Trauma peptide induction of lymphocyte changes predictive of sepsis.

Post-trauma immunosuppression is characterized by T-cell subpopulation changes and the presence of a low molecular weight suppressive active peptide (SAP), which suppresses T-cell blastogenesis and neutrophil chemotaxis. This study evaluated post-trauma T-cell antigens and suppressive active peptide/T-cell interactions to determine if the suppressive active peptide concentrations predictive of sepsis can cause changes in antigen expression predictive of sepsis. Human lymphocyte markers and differentiation antigens were analyzed post-trauma using flow cytometry for markers predictive of sepsis. Changes induced by purified suppressive active peptide incubated with normal human lymphocytes were similarly analyzed by flow cytometry.
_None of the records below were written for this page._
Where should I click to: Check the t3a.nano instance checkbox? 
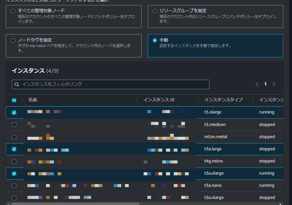14,185
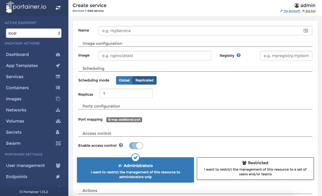322x196 pixels.
Task: Click the App Templates rocket icon
Action: point(58,66)
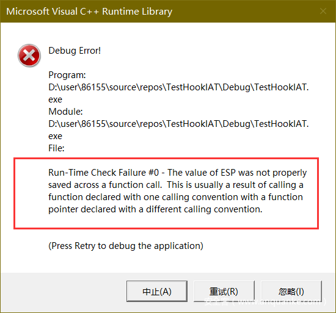
Task: Click 'exe' below the Module path
Action: coord(55,136)
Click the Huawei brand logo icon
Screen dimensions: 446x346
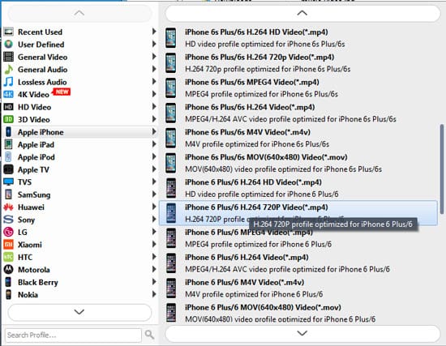click(x=9, y=207)
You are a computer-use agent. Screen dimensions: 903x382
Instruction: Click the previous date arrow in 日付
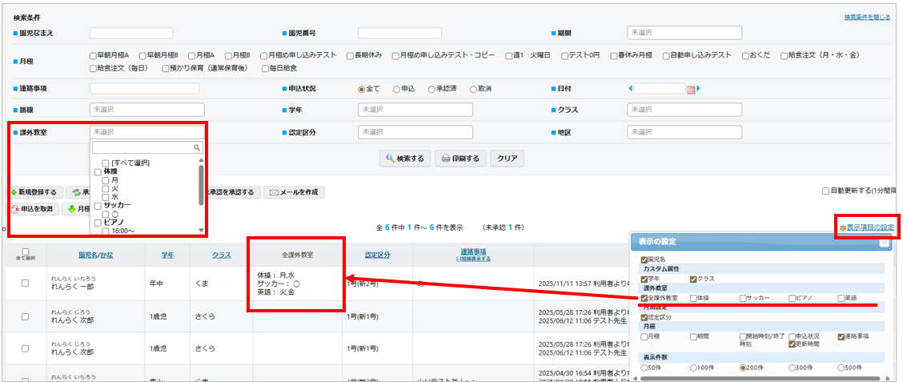(x=630, y=88)
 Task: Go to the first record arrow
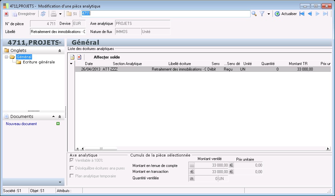pyautogui.click(x=302, y=14)
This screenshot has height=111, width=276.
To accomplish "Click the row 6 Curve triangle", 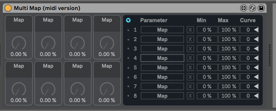I will click(256, 77).
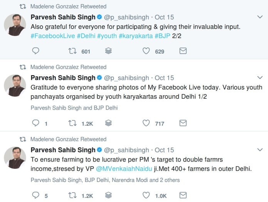Click the envelope icon on the second tweet
268x202 pixels.
pyautogui.click(x=183, y=123)
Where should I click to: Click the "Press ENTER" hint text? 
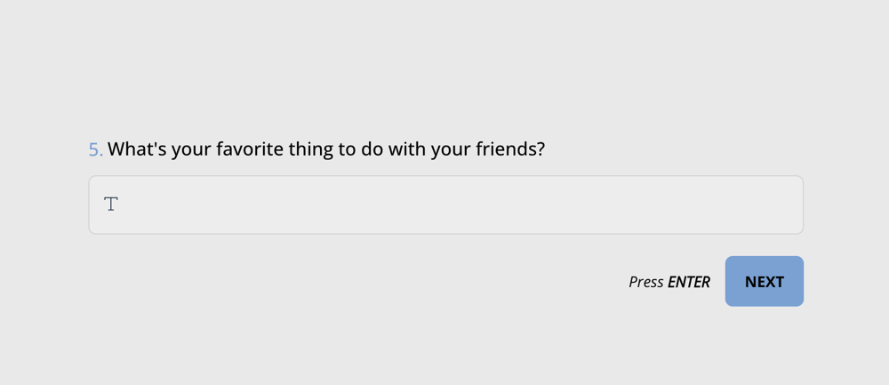tap(669, 282)
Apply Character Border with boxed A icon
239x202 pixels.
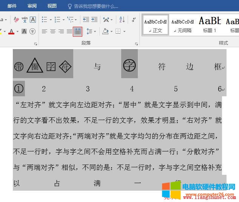point(33,20)
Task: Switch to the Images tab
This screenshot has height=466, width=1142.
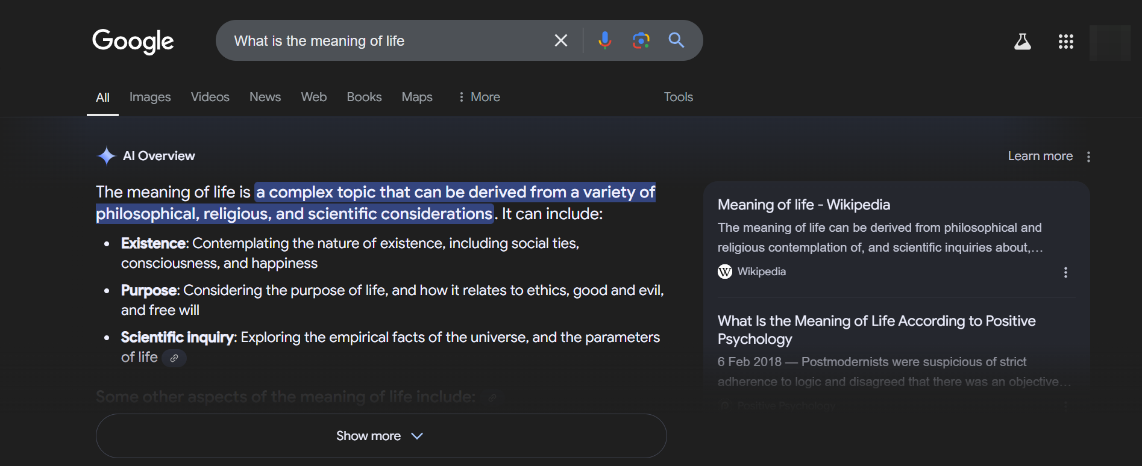Action: tap(150, 97)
SAP concentrations for incubation were chosen which correlated with concentrations in patients developing clinical sepsis. Significant T-cell changes in patients who developed sepsis include: decreased total T-cells, decreased helper cells, decreased natural killer cells, increased Ia expressing mononuclear cells, increased activated T-cells, (L22) and increased IL-2 expressing cells (TAC). Suppressive active peptide can activate T-cells and cause significant increased expression of IL-2 receptors and natural killer cells. Other T-cell changes following trauma predictive of sepsis seem to occur independent of in vitro incubation with suppressive active peptides. IL-2 expressing cells are known to be more readily suppressed by the suppressive peptide. Suppressive peptide activation and subsequent inhibition of T-cells suggests a potential way to explain suppressive peptide-induced immunosuppression following trauma.